What does Bhagavad Gita 10.2 teach today's generation (Gen Z & millennials)?

Krishna says even the wisest beings — gods and great sages — can't fully comprehend the deepest source, because they themselves arise from it. The logic is elegant: the effect can't fully contain its cause; the eye can't see itself; the source of all knowing can't be made entirely into an object of knowledge. This instills a genuine and valuable humility. We live in an age that assumes everything can eventually be fully explained, mastered, and grasped — that there are no real mysteries, just gaps in data. But the deepest realities may genuinely exceed complete comprehension — not as a failure of intelligence, but as their inherent nature. And the right response isn't despair or 'then why bother' — it's awe. There's a kind of wisdom that comes not from mastering something but from standing in wonder before it. The vastness of existence, the mystery of consciousness, the sheer fact that anything exists at all — best met not with 'I've got it all figured out,' but with reverent wonder. Sometimes the wisest move is humble awe before what genuinely exceeds you.

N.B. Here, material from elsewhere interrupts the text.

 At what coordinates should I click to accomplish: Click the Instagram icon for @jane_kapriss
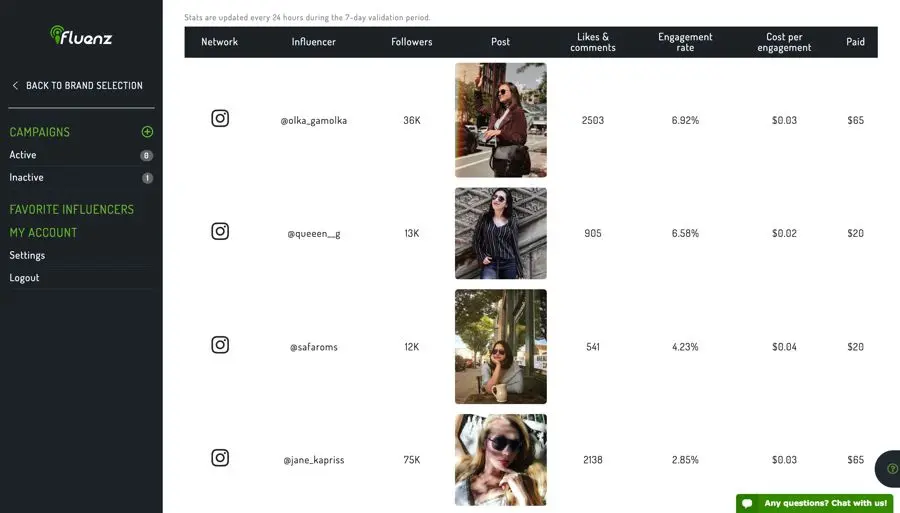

What does Bhagavad Gita 10.2 mean explained simply for kids?

Krishna shares something amazing and humbling! He says that even the gods and the wisest sages can't fully understand where He comes from — because He is the SOURCE that they all came from! It's like how a drawing can't fully understand the artist who drew it, or how your eye can see everything but can't see itself! Some things are just too big and wonderful to completely figure out. And that's okay — it's actually beautiful! When something is so vast and amazing that even the wisest beings just stand in wonder, we don't need to feel sad about not understanding it all. We can just feel AMAZED! Sometimes the smartest thing is to look at something wonderful and simply say 'wow!' Wonder is a kind of wisdom too!

Related shlokas

Chapter context

Krishna enumerates his divine glories (vibhutis) — he is the best and the essence in every category of creation. Recognizing him as the source of all, the devotee's love deepens into total surrender.